(Pixel coordinate grounding data)
********************
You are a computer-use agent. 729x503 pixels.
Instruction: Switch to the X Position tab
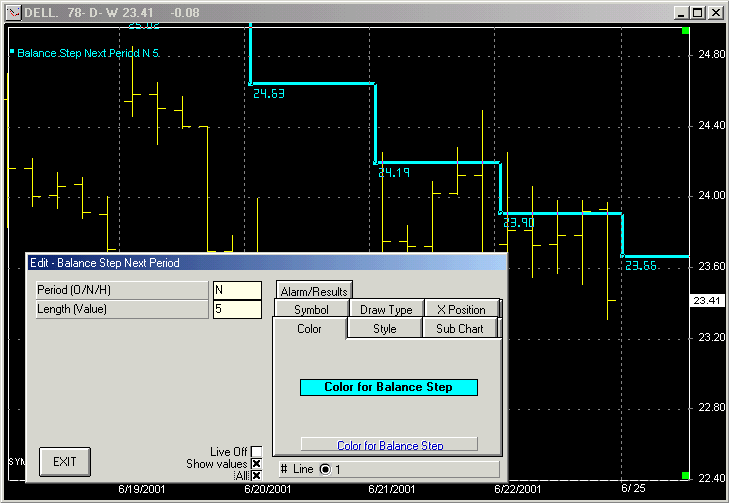(460, 310)
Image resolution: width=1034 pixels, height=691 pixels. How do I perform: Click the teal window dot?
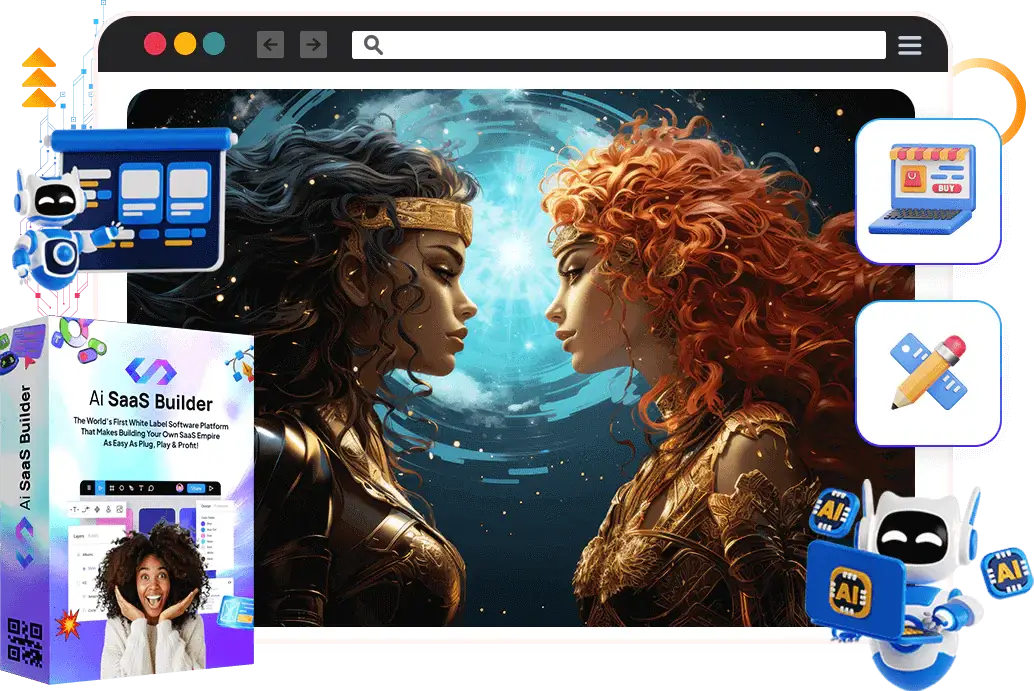pyautogui.click(x=214, y=44)
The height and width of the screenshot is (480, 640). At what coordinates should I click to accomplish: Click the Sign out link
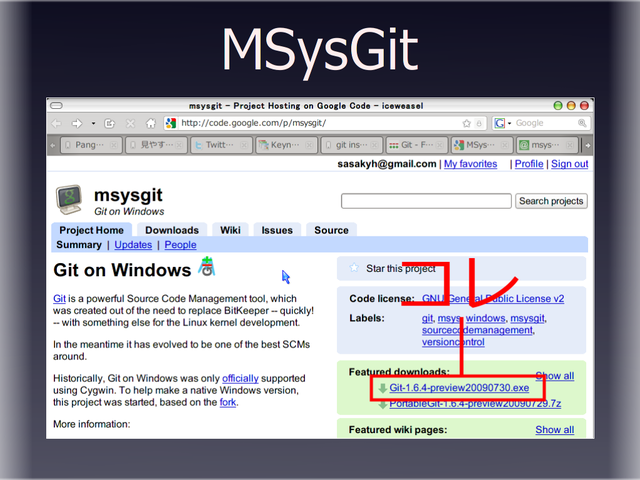569,164
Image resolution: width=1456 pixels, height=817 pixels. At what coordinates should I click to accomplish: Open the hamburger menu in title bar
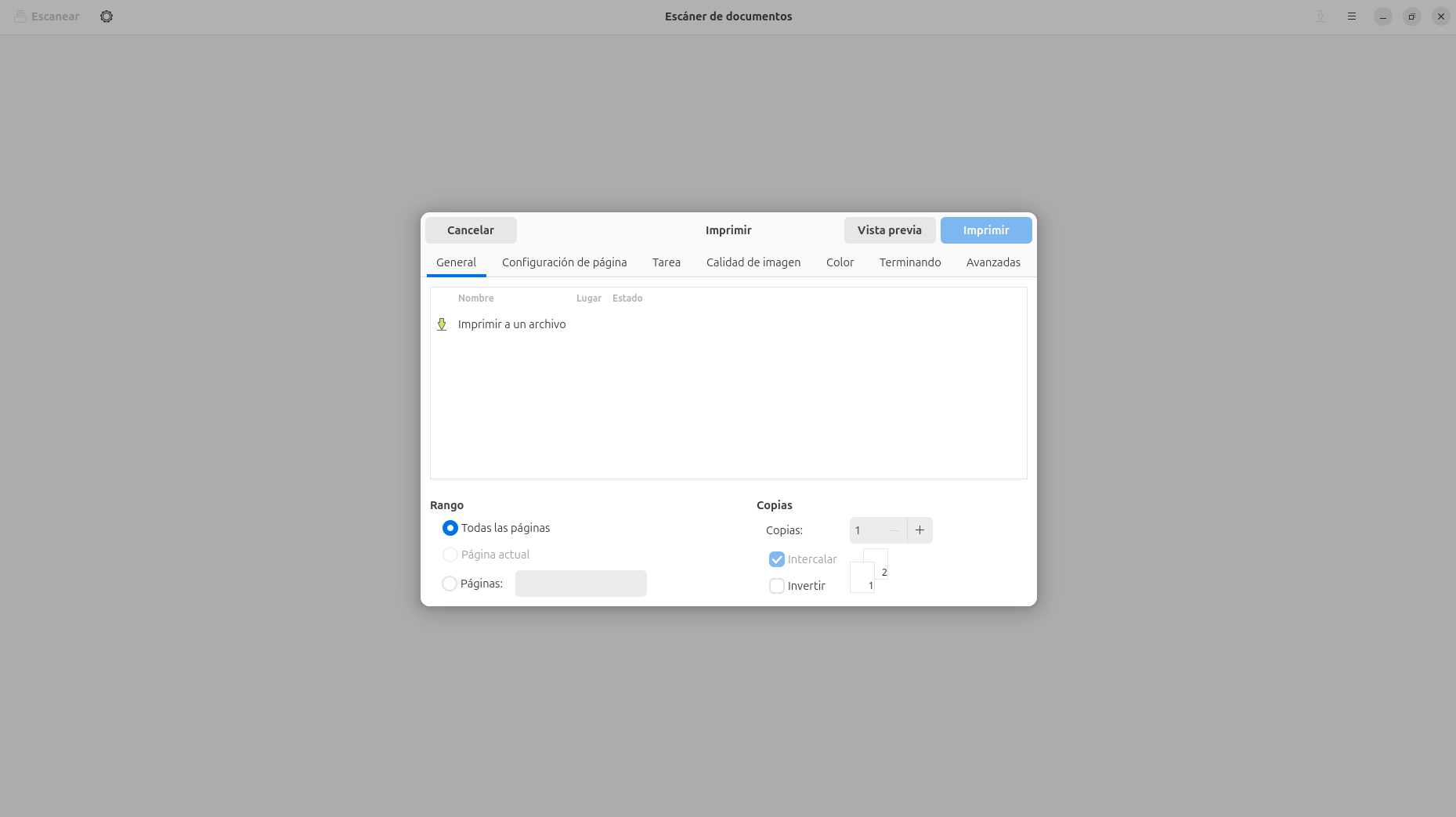click(1352, 16)
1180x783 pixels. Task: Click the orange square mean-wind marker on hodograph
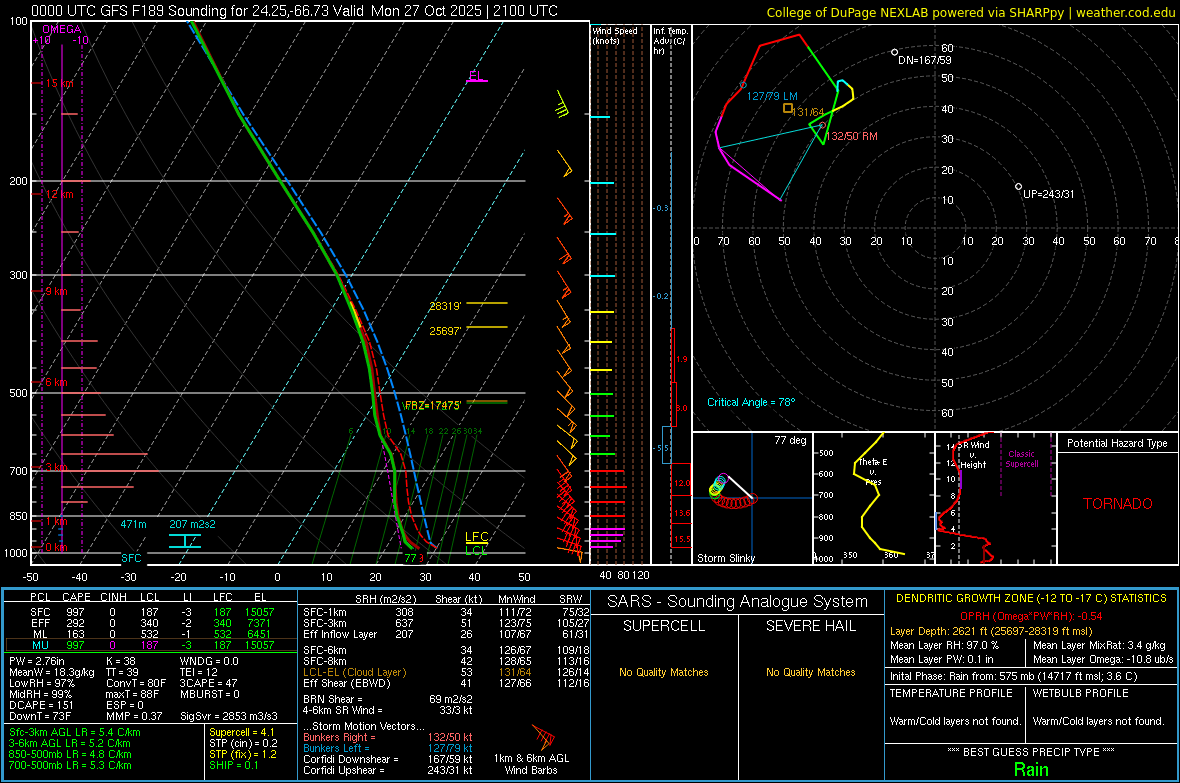click(x=788, y=108)
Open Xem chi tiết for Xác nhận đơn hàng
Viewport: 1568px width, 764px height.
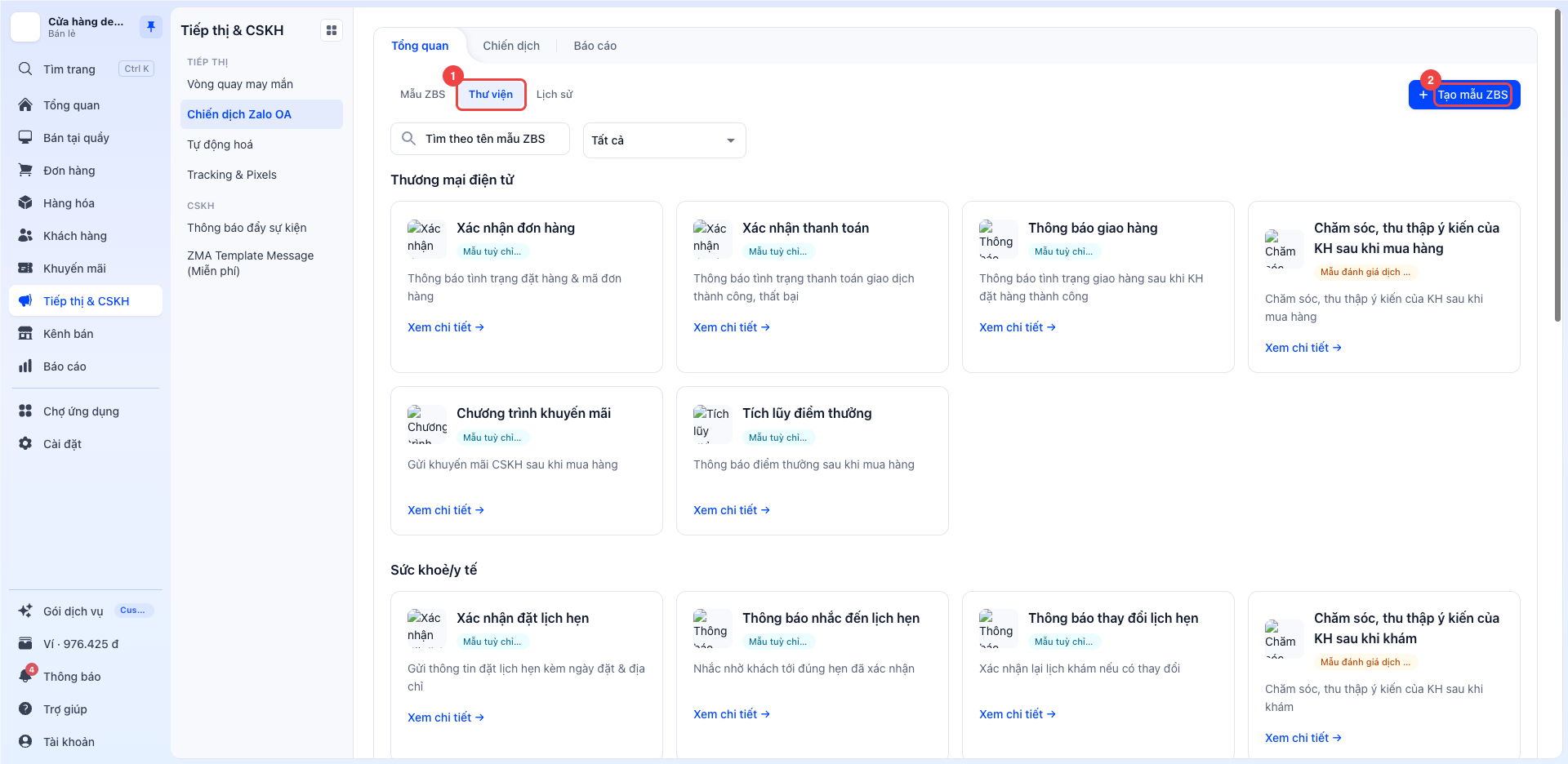446,327
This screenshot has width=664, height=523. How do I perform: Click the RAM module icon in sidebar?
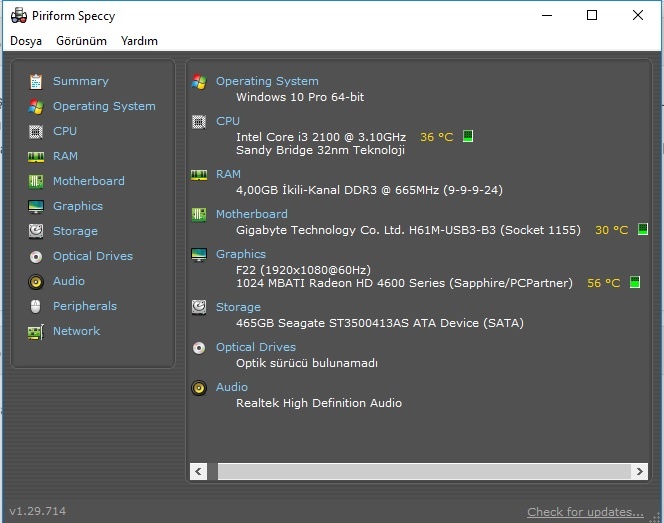[36, 156]
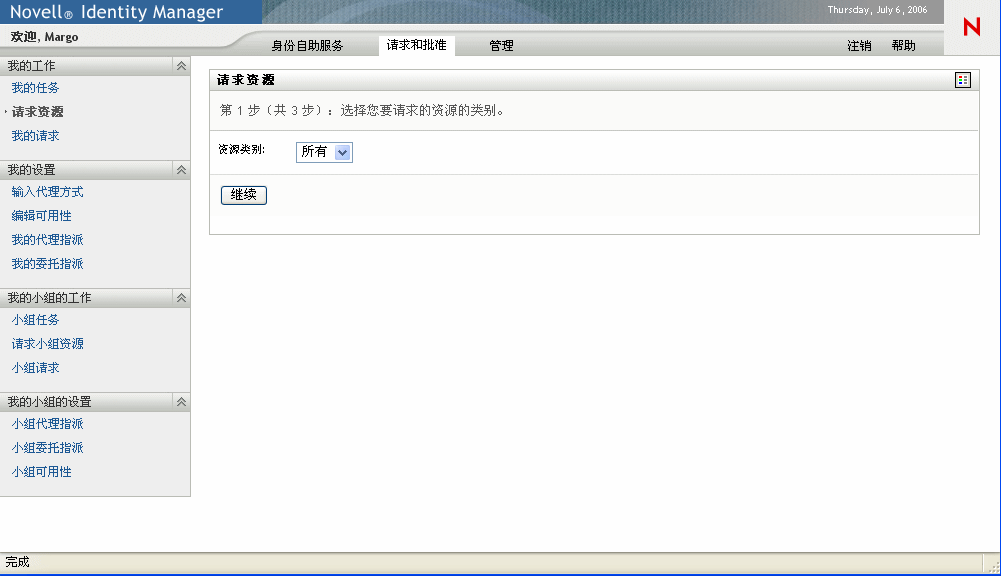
********************
### DIRECTIONS FOR THIS TASK
Without including any picture, print every record exactly as written above.

### RESULT
You are a computer-use agent. 729x503 pixels.
Instruction: Switch to the X Position tab
(460, 310)
Image resolution: width=1034 pixels, height=691 pixels. How do I perform: Click the teal window dot?
pyautogui.click(x=214, y=44)
The height and width of the screenshot is (480, 640). At what coordinates should I click to accomplish: Click the Sign out link
569,164
Image resolution: width=1456 pixels, height=817 pixels. At what coordinates should I click to accomplish: Open the hamburger menu in title bar
click(1352, 16)
1180x783 pixels. Task: Click the orange square mean-wind marker on hodograph
click(x=788, y=108)
Open Xem chi tiết for Xác nhận đơn hàng
Viewport: 1568px width, 764px height.
446,327
This screenshot has width=664, height=523. How do I perform: Click the RAM module icon in sidebar?
[36, 156]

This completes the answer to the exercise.